Propuestas de transformación

En función de la etapa educativa en la que nos encontremos podremos llevar a cabo unas u otras estrategias para remodelar el espacio y poder usarlo de forma más original y acorde a nuestros planteamientos pedagógicos. Veamos algunas ideas.

  • Redistribución de las mesas

Los asientos de los alumnos pueden distribuirse de varias formas: creando un pasillo en el centro del aula para que el docente pueda caminar cómodamente; de dos en dos o por grupos para fomentar el trabajo en equipo; en forma de “u” para que todos puedan verse y se mejore la comunicación; etc.

Y no es necesario que siempre los pupitres se dispongan igual; podemos intercalar diferentes disposiciones y usar la que más nos convenga en cada momento, según las características de la tarea que desarrollemos y las necesidades del alumnado.

  • Dotar el aula de recursos tecnológicos

Hay otras formas de explotar las posibilidades que nos brinda la tecnología más allá de los ordenadores y las pizarras digitales. Se pueden usar los teléfonos móviles de los alumnos, tabletas o relojes inteligentes, todo ello dentro de metodologías que se centren en un correcto uso de estos medios: Bring Your Own Device, Flipped Classroom, Aprendizaje por Proyectos, etc.
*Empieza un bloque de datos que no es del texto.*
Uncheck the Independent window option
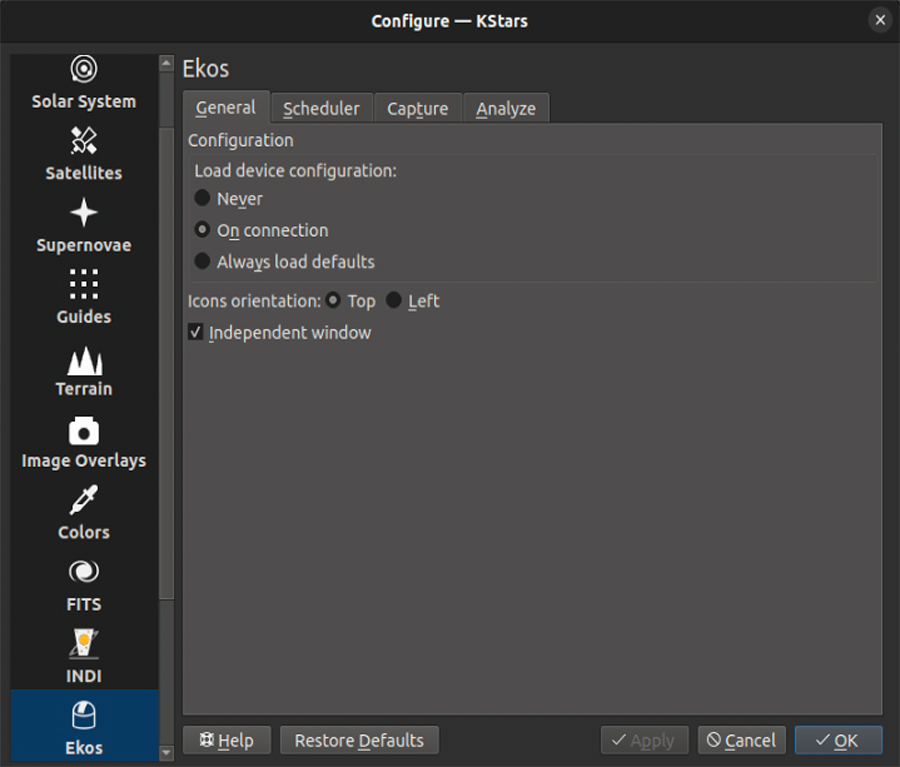Viewport: 900px width, 767px height. coord(196,332)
  • Crear espacios interactivos

El aula puede cambiar a medida que cambian los alumnos y los contenidos trabajados. Las paredes (con superficies preparadas) se pueden usar a modo de pizarra, para tomar notas, escribir frases o explotar la imaginación. De igual forma, la silla del docente puede tener ruedas y viajar por los distintos rincones de la clase, rompiendo la rígida dicotomía profesor-alumno.
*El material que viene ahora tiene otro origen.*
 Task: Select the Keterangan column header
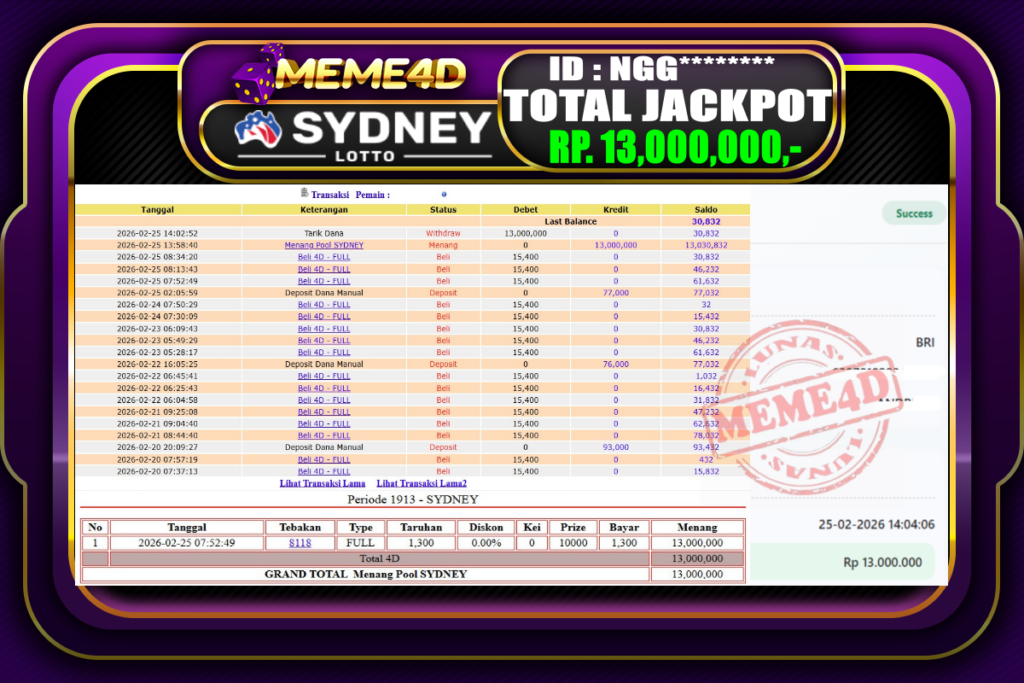(x=324, y=209)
Está claro que la clave de una verdadera calidad educativa está en los docentes y en sus métodos pedagógicos, pero estos métodos y los docentes que los llevan a cabo pueden ser mejorados por la utilización correcta de los espacios y los ambientes, que pueden, como hemos visto, mejorar el aprendizaje y, en especial, el trabajo colaborativo de los alumnos, la concentración individual e, incluso, la integración de otros miembros de la comunidad educativa.